At this moment Miss Varian came in. While Mr. Andrews was speaking to her, and while the severe hands of Goneril were arranging her a seat, Missy had time to recollect how near she had been to making Mr. Andrews a confidant of her feelings about her brother. Mr. Andrews, who had broken his wife's heart; a pretty confidant. She colored high with shame and vexation. What had moved her to so foolish a step. She was losing all confidence in herself; people who habitually do what they don't mean to do, are very poor reliance. "I always mean to treat him with contempt, and I very rarely do it," she thought. "It is amazing, and a humiliation to me to recall the way in which I always begin with coldness, and end with suavity, if not with intimacy."
Pretty soon, Miss Varian began to ask what sort of a winter he had had. He said it had been very quiet and pleasant, and that spending a winter in the country had been a new experience to him.
"You must have found it very dull," she said. "I hate the country when there's nobody in it, and I wonder you could want to stay."
"But there was somebody in it," said Mr. Andrews, with a frank smile, "for me. A little boy and girl that are of more importance than kings and crowns, God bless them."

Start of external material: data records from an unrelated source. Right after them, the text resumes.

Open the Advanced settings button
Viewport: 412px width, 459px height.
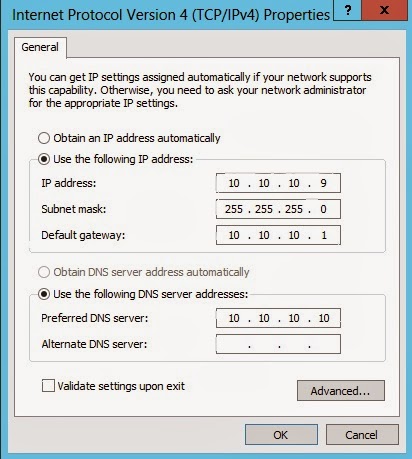pyautogui.click(x=341, y=391)
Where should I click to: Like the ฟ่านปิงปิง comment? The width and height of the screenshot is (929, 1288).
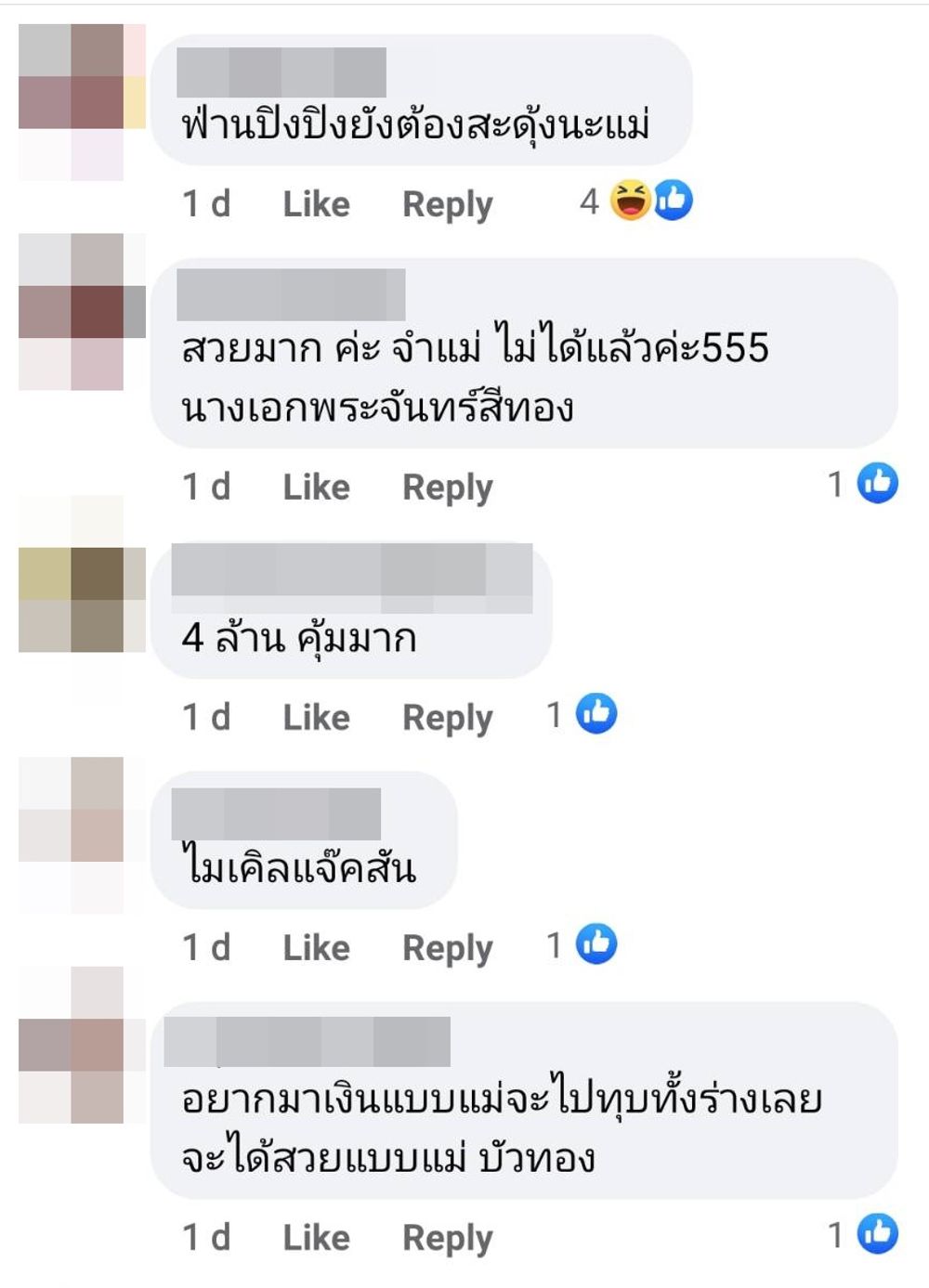(316, 204)
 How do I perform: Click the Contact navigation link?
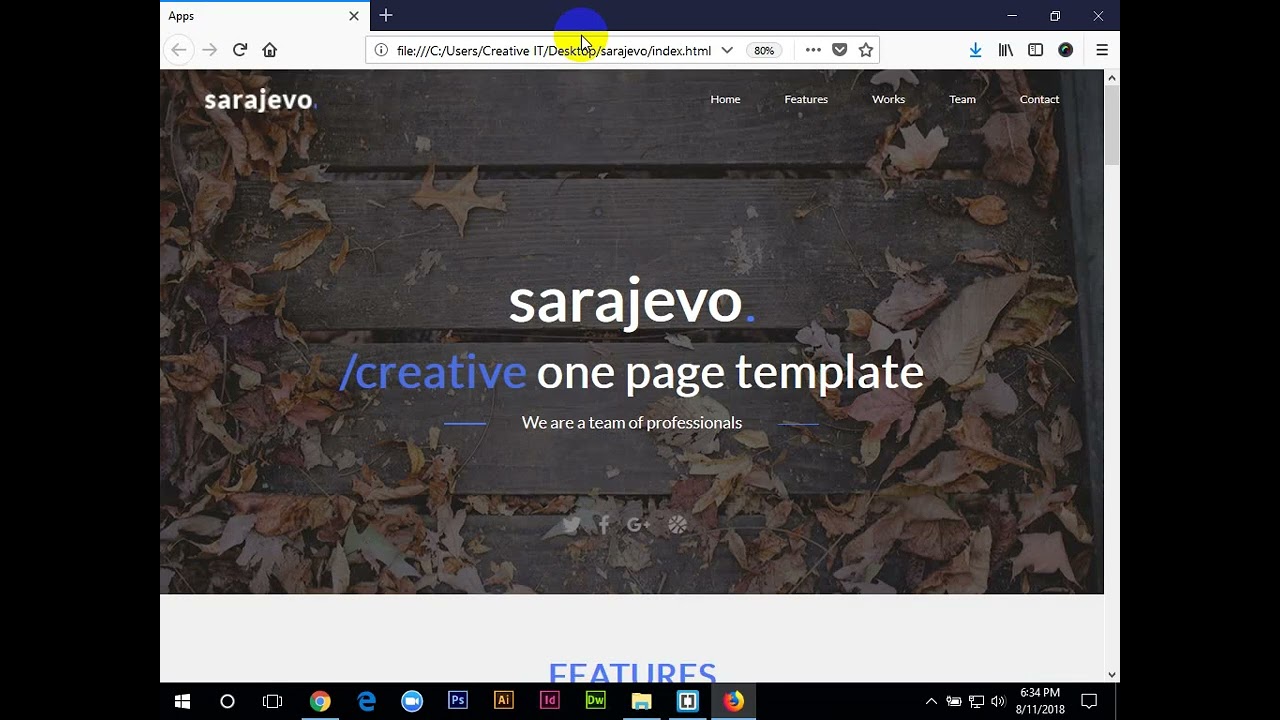1039,99
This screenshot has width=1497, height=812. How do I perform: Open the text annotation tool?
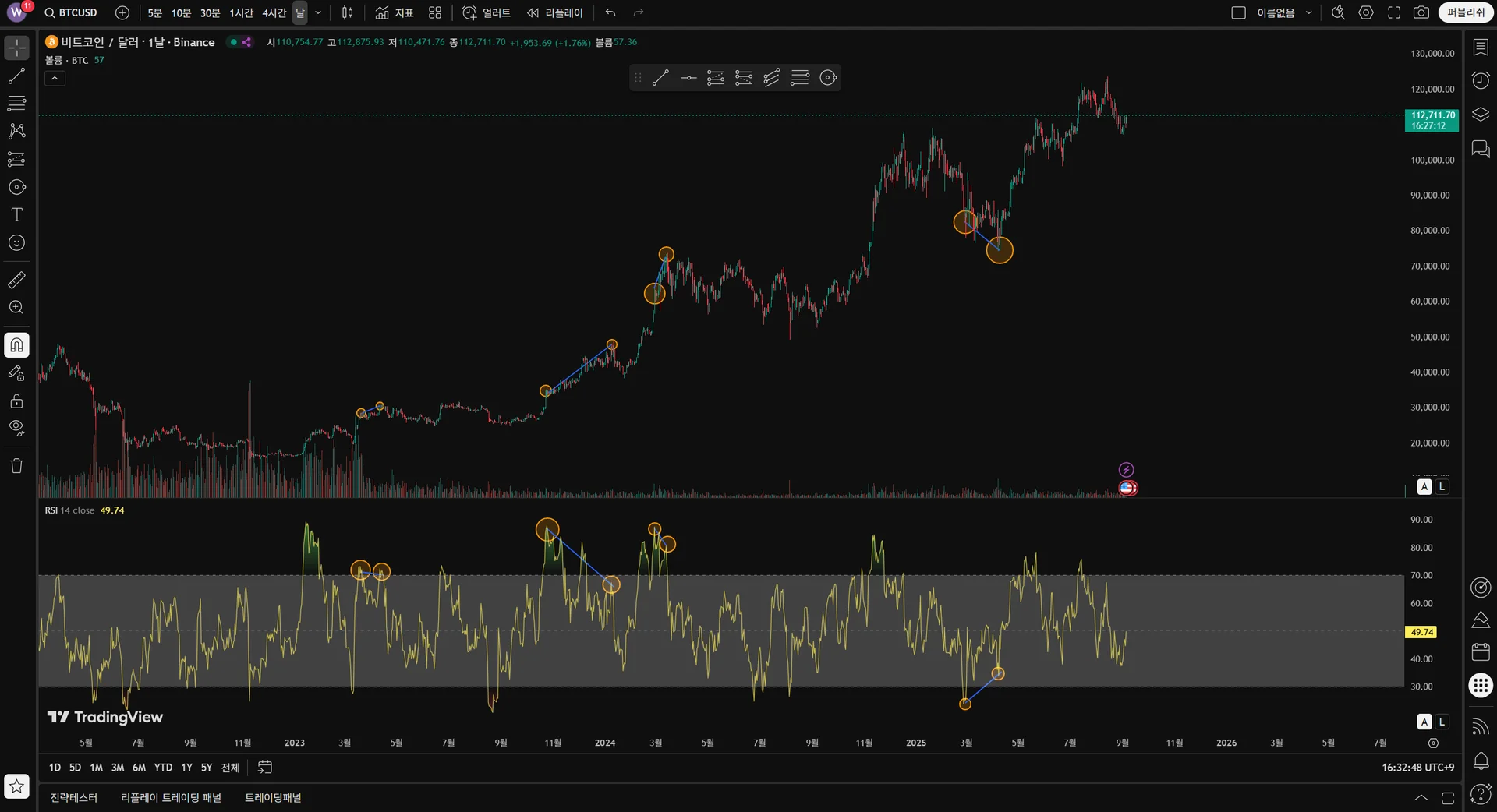pyautogui.click(x=16, y=215)
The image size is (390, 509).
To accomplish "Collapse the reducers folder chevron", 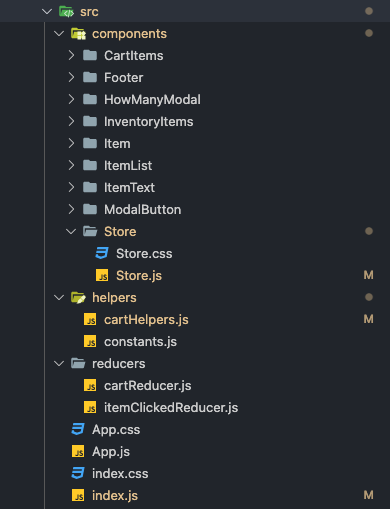I will (x=59, y=363).
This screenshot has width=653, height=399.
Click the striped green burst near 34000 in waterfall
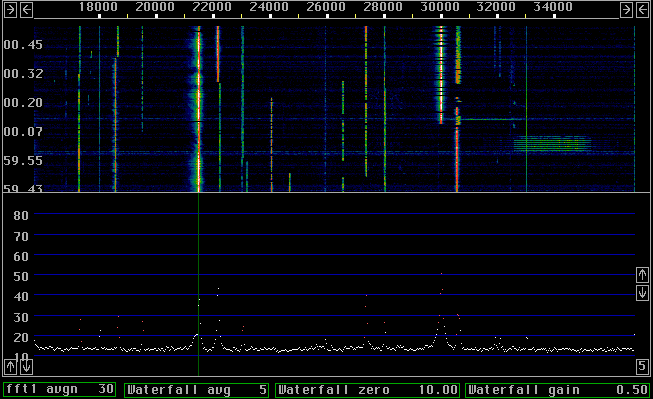(552, 143)
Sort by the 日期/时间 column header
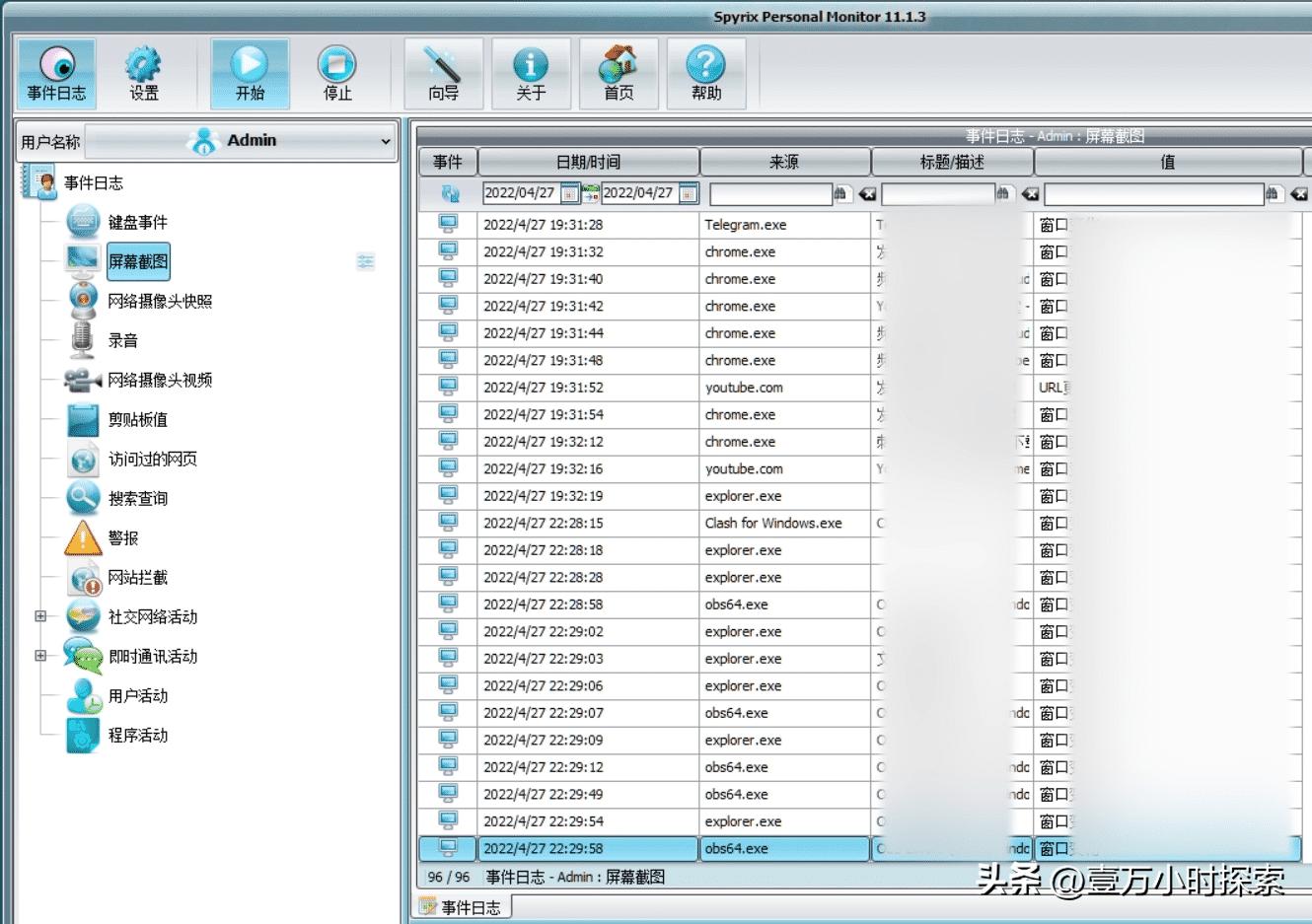The image size is (1312, 924). click(x=588, y=162)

"With all my heart," said Miss Varian, "but I didn't know you were so domestic. I'm glad to be able to say, I've seen a man who would give up his club and his comfort for his children. Not but that you had some comfort here, of course. It wouldn't do to say that before Missy, who organized your cabinet for you, didn't she? How do your servants get along?"
"Very well, thank you," said Mr. Andrews uncomfortably.
"And have you taken the house for another year?" went on the speaker.